Dizer o Direito

terça-feira, 19 de novembro de 2024

A Lei 14.843/2024 restringiu a saída temporária. Essa mudança pode ser aplicada para crimes praticados antes da sua vigência (11/04/2024)?

Imagine a seguinte situação hipotética:

Em 2018, João praticou o crime de roubo.

Em 2020, João cometeu outro crime de roubo, desta vez com emprego de arma de fogo.

Ele foi condenado pelos dois crimes de roubo.

Atualmente, João cumpre pena pela prática dos dois crimes de roubo, estando em regime semiaberto.

Em 29/07/2024, o apenado pediu a concessão de saída temporária.

O juiz negou o benefício argumentando que o § 2º do art. 122 da LEP, depois da Lei nº 14.843/2024, proíbe a saída temporária para condenados por crimes hediondos ou cometidos com violência ou grave ameaça contra a pessoa:

Lei de Execução Penal

Da Saída Temporária

Art. 122. Os condenados que cumprem pena em regime semi-aberto poderão obter autorização para saída temporária do estabelecimento, sem vigilância direta, nos seguintes casos:

(...)

§ 2º Não terá direito à saída temporária a que se refere o caput deste artigo o condenado que cumpre pena por praticar crime hediondo com resultado morte. (Redação antes da Lei nº 14.843, de 2024)

§ 2º Não terá direito à saída temporária de que trata o caput deste artigo ou a trabalho externo sem vigilância direta o condenado que cumpre pena por praticar crime hediondo ou com violência ou grave ameaça contra pessoa. (Redação dada pela Lei nº 14.843, de 2024)

 

Como João praticou roubo com emprego de arma de fogo, não poderia ter direito à saída temporária já que se trata de crime com grave ameaça contra pessoa.

O Tribunal de Justiça manteve a decisão argumentando que, por se tratar de norma processual penal, a alteração promovida pela Lei nº 14.843/2024 aplica-se imediatamente, em conformidade com o princípio do tempus regit actum (art. 2º do CPP).

A Defensoria Pública estadual impetrou habeas corpus alegando que houve constrangimento ilegal, pois o delito pelo qual o paciente cumpre pena foi cometido antes da vigência da Lei nº 14.843/2004. Nesse sentido, aponta a ofensa ao princípio da irretroatividade da lei penal mais gravosa.

 

O STJ concordou com os argumentos da defesa?

SIM.

A Lei nº 14.843/2024, ao modificar o § 2º do art. 122 da Lei de Execução Penal, recrudesce a execução da pena ao vedar a concessão de saídas temporárias para condenados por crimes hediondos ou cometidos com violência ou grave ameaça contra pessoa.

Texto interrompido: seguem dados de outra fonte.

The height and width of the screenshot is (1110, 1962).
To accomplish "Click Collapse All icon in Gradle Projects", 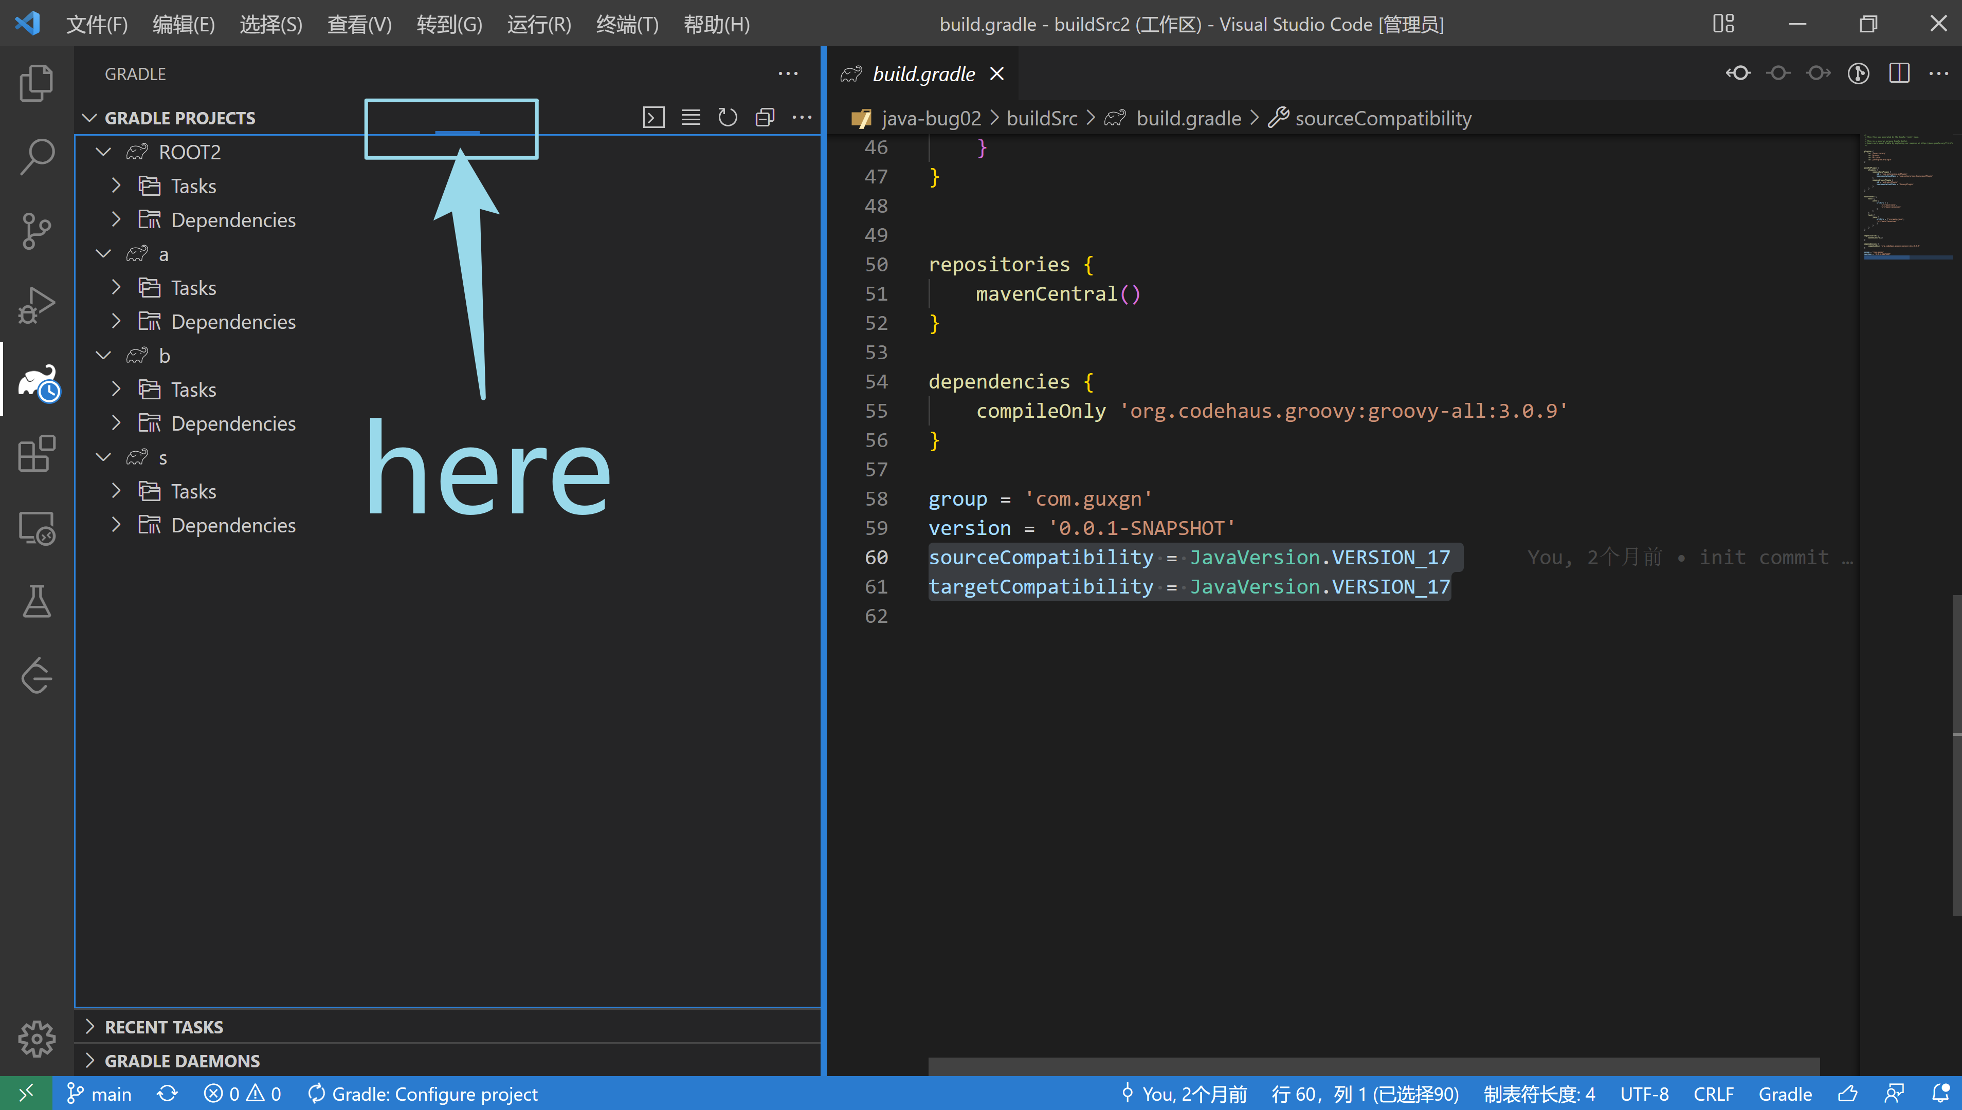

A aplicação retroativa dessa norma constitui novatio legis in pejus, vedada pela Constituição Federal (art. 5º, XL) e pelo Código Penal (art. 2º).

A jurisprudência do STJ e do STF firmou entendimento de que normas mais gravosas não podem retroagir para prejudicar o executado, conforme a Súmula 471/STJ e precedentes correlatos.

No caso concreto, os crimes pelos quais o paciente foi condenado ocorreram antes da vigência da Lei nº 14.843/2024, o que impede a aplicação retroativa das novas restrições à saída temporária.

 

Em suma:

O § 2º do art. 122 da Lei de Execução Penal, com a redação da Lei n. 14.843/2024, torna mais restritiva a execução da pena, restringindo o gozo das saídas temporárias aos condenados por crimes hediondos ou cometido com violência ou grave ameaça à pessoa, não pode ser aplicado retroativamente a fatos ocorridos antes de sua vigência, em respeito ao princípio da irretroatividade da lei penal mais gravosa. 

STJ. 6ª Turma. HC 932.864-SC, Rel. Min. Sebastião Reis Júnior, julgado em 10/9/2024 (Info 827).